▸ SUPPLIED DATA:
▼▼▼

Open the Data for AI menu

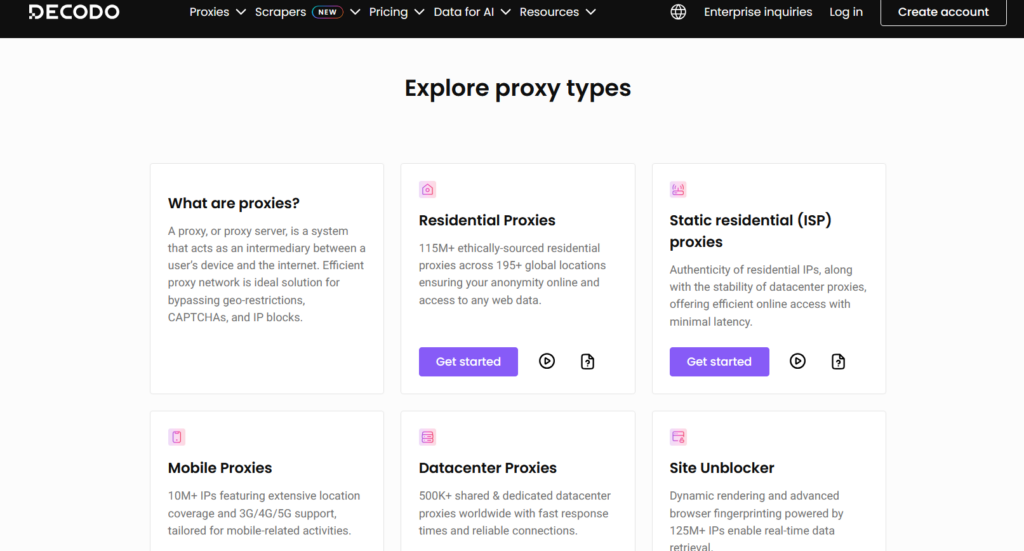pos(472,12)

▲▲▲
▼▼▼

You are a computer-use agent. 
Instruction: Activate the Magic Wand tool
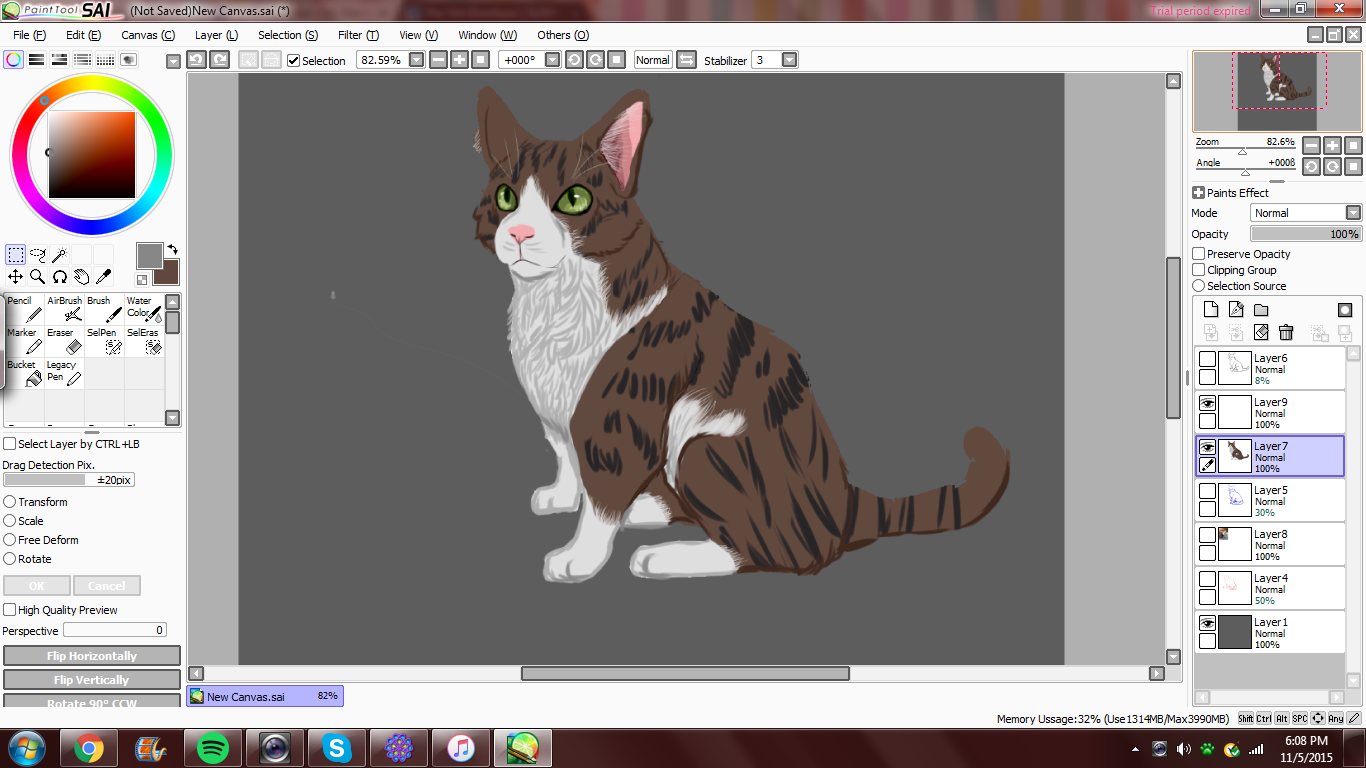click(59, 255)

▲▲▲

▸ INSTRUCTION:
Turn the listing, from the line containing "You are a computer-use agent." up to and including the line containing "click(59, 255)", into a numbered list with blank lines omitted. Leave the pictures out of the answer.

▸ RESULT OF THIS TASK:
1. You are a computer-use agent. 
2. Instruction: Activate the Magic Wand tool
3. click(59, 255)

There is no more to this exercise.